The Path – March 1892

THE SYNTHESIS OF OCCULT SCIENCE: III — William Q. Judge

(Continued from February No.)

It has often been thought a strange thing that there are no dogmas and no creed in Theosophy or Occultism. Is theosophy a religion? is often asked. No, it is religion. Is it a philosophy? No, it is philosophy. Is it a science? No, it is science. If a consensus of religion, philosophy, and science is possible, and if it has ever been reached in human thought, that thought must long since have passed the boundaries of all creeds and ceased to dogmatize. Hence comes the difficulty in answering questions. No proposition stands apart or can be taken separately without limiting and often distorting its meaning. Every proposition has to be considered and held as subservient to the synthetic whole. Really intelligent people, capable of correct reasoning, often lack sufficient interest to endeavor to apprehend the universality of these principles. They expect, where they have any interest at all in the subject, to be told "all about it" in an hour's conversation, or to learn it from a column in some newspaper; all about man, all about Nature, all about Deity; and then either to reject it or to make it a part of their previous creed. These are really no wiser than the penny-a-liner who catches some point and turns it into ridicule, or makes it a butt for coarse jest or silly sarcasm, and then complacently imagines that he has demolished the whole structure! If such persons were for one moment placed face to face with their own folly, they would be amazed. The most profound thinker and the most correct reasoner might well afford to devote a life-time to the apprehension of the philosophy of occultism, and other life-times to mastering the scientific details, while at the same time his ethics and his religious life are made consistent with the principle of altruism and the Brotherhood of man. If this be regarded as too hard a task, it is, nevertheless, the line of the higher evolution of man, and, soon or late, every soul must follow it, retrograde, or cease to be.

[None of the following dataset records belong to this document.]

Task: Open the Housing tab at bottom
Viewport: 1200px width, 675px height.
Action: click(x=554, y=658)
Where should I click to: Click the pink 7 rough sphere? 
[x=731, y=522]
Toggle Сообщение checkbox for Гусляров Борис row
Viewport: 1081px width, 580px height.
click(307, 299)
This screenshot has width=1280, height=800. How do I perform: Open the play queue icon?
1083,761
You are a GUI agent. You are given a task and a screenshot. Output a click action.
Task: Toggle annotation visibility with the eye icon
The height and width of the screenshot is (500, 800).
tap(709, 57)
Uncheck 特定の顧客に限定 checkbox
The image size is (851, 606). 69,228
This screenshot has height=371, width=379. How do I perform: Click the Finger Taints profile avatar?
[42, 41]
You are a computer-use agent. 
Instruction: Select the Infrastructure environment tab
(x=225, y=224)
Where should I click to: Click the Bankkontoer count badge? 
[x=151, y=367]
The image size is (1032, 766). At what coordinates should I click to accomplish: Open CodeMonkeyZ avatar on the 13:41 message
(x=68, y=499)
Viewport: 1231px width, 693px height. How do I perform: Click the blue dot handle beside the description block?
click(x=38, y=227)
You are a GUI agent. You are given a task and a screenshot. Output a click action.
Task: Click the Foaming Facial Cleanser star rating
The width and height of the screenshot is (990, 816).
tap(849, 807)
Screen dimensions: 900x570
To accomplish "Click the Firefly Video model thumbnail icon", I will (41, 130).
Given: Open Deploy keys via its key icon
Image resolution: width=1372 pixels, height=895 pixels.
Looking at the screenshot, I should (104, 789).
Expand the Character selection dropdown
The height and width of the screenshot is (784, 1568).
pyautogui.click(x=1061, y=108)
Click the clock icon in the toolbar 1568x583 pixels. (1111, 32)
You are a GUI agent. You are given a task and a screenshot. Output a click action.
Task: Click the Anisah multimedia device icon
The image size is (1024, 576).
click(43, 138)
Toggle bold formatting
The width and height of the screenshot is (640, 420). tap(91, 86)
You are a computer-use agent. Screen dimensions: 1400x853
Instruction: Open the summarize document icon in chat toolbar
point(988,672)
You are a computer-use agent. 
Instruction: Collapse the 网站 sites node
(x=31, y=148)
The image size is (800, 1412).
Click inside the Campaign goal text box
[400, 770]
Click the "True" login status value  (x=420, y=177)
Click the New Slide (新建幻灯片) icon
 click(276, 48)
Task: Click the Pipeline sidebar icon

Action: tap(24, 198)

Man is but a link in an endless chain of being; a sequence of a past eternity of causes and processes; a potentiality born into time, but spanning two eternities, his past and his future, and in his consciousness these are all one, Duration, the ever-present. In a former article man was shown to be a series of almost innumerable "Lives", and these lives, these living entities called "cells", were shown to be associated together on the principle of hierarchies, grouped according to rank and order, service and development, and this was shown to be the "physical synthesis" of man, and the organic synthesis as well. Disease was also shown to be the organic nutritive, or physiological "sin of separateness". Every department of man's being, every organ and cell of his body, was also shown to possess a consciousness and an intelligence of its own, held, however, subordinate to the whole. In health every action is synchronous and rhythmical, however varied and expanded, however intense and comprehensive. Enough is already known in modern physics to justify all these statements, at least by analogy. The principle of electrical induction and vibration, the quantitative and qualitative transmission of vibration and its exact registration, and their application to telegraphy, the telephone, and the phonograph, have upset all previous theories of physics and physiology. "A metallic plate, for instance, can that talk like a human being? Yea or nay? Mr. Bouillard — and he was no common man — said No; to accept such a fact were to upset all our notions of physiology. So said Mr. Bouillard, right in the face of Edison's phonograph in full Academy, and he throttled the luckless interpreter of the famous American inventor, accusing it of ventriloquism." (1)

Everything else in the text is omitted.